## REQUIRED TASKS
1) Answer these questions from the plot summary:
(a) Who is Jal's grandmother?
(b) Whose key is drawing the attention of dead things that can be reanimated?
(c) What does the Lady Blue offer Jal?
2) Translate this sentence from the plot summary into Spanish: "Whatever he decides to do, his decision will determine the fate of the world and everyone in it."

## SOURCE TEXT
>>
Jal has been through Hell…literally. And now that he’s escaped, the mortal world isn’t looking any nicer. The war being fought between his grandmother, the Red Queen, and the Lady Blue is reaching its climax as the Wheel of Osheim turns toward the world’s destruction. Add to that the fact that Loki’s key is still attracting the attention of any dead thing that can be reanimated, and Jal’s got quite a few problems on his hands. As much as he’d might like to pass these problems off to someone (anyone) else, the task of stopping the Wheel seems to be his alone. He has his friends Snorri, Kara, and Hennan at his back to help, but he also has the Lady Blue offering a tempting proposal of Godhood in the new world. Whatever he decides to do, his decision will determine the fate of the world and everyone in it.
<<
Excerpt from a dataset
>>
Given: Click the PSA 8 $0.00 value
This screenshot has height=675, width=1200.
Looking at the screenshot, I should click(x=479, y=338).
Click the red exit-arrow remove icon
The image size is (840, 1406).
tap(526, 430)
<<
## SOLUTIONS TO EACH TASK
1)
(a) The Red Queen
(b) Loki's
(c) Godhood in the new world

2) Decida lo que decida hacer, su decisión determinará el destino del mundo y de todos los que están en él.